§ ESTRATTO DEL DOCUMENTO
┌──

Questi giorni potrebbero rivelarsi di estrema importanza per le sorti della Turchia nel prossimo futuro. La settimana appena trascorsa ha infatti visto l’esplosione di un grande scandalo di corruzioni e tangenti che interessano il cuore del partito del premier, proprio in concomitanza (forse non casuale) con il palesarsi di una spaccatura profonda all’interno dell’establishment turco. È infatti ormai evidente il conflitto tra l’AKP di Erdoğan e il movimento Hizmet di Fethullah Gülen.
Il primo colpo all’esecutivo è stato sferrato dall’ex campione di calcio Hakan Şükür, che ha abbandonato il partito lunedì 16 dicembre. Per quanto Şükür – che molti ricorderanno con la casacca dell’Inter – sia un personaggio tutt’ora estremamente popolare, non è di certo la defezione di un singolo parlamentare a preoccupare Erdoğan, quanto il fatto che si è finalmente palesato in modo eclatante il conflitto, strisciante ormai da tempo, tra l’AKP e il potentissimo movimento Hizmet di Fethullah Gülen, a cui l’ex centravanti della nazionale è notoriamente legato. In una dichiarazione rilasciata a poche ore dalle dimissioni, Hakan Şükür ha esplicitamente indicato nella volontà del governo di chiudere le dershane (scuole private per la preparazione degli esami, in gran parte gestite proprio da Hizmet e fonte importante di reddito e influenza per il movimento), la ragione principale della sua drastica decisione.

└──

§ VOCI ELENCATE
┌──

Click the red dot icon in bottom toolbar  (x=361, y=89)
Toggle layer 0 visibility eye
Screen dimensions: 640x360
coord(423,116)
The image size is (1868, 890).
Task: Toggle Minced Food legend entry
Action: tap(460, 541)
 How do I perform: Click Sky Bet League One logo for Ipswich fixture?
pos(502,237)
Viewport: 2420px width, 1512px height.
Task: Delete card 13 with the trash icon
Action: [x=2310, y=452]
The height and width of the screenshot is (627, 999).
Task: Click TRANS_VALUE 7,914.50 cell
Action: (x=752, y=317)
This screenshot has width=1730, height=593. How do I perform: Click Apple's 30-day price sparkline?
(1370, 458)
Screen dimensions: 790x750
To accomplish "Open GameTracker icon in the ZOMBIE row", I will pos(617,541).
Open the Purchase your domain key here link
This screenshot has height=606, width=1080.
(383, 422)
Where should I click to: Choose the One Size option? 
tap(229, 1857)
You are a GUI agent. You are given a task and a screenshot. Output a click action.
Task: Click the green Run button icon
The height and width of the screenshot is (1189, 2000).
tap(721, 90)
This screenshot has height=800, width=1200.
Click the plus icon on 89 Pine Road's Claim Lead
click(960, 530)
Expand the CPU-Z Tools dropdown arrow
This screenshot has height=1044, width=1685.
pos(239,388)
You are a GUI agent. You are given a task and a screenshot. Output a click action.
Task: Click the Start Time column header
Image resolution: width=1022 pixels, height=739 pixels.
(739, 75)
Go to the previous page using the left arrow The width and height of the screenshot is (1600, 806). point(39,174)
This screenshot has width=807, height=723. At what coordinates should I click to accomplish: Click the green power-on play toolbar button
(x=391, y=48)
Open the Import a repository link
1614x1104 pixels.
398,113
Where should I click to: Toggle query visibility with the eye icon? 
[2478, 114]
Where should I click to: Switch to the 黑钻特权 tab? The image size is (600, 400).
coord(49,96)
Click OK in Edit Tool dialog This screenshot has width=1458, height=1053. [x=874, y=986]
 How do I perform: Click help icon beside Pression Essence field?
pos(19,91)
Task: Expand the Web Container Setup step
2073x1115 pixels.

└──

Ricopia parola per parola l'intero testo sullo scandalo politico in Turchia.

Questi giorni potrebbero rivelarsi di estrema importanza per le sorti della Turchia nel prossimo futuro. La settimana appena trascorsa ha infatti visto l’esplosione di un grande scandalo di corruzioni e tangenti che interessano il cuore del partito del premier, proprio in concomitanza (forse non casuale) con il palesarsi di una spaccatura profonda all’interno dell’establishment turco. È infatti ormai evidente il conflitto tra l’AKP di Erdoğan e il movimento Hizmet di Fethullah Gülen.
Il primo colpo all’esecutivo è stato sferrato dall’ex campione di calcio Hakan Şükür, che ha abbandonato il partito lunedì 16 dicembre. Per quanto Şükür – che molti ricorderanno con la casacca dell’Inter – sia un personaggio tutt’ora estremamente popolare, non è di certo la defezione di un singolo parlamentare a preoccupare Erdoğan, quanto il fatto che si è finalmente palesato in modo eclatante il conflitto, strisciante ormai da tempo, tra l’AKP e il potentissimo movimento Hizmet di Fethullah Gülen, a cui l’ex centravanti della nazionale è notoriamente legato. In una dichiarazione rilasciata a poche ore dalle dimissioni, Hakan Şükür ha esplicitamente indicato nella volontà del governo di chiudere le dershane (scuole private per la preparazione degli esami, in gran parte gestite proprio da Hizmet e fonte importante di reddito e influenza per il movimento), la ragione principale della sua drastica decisione.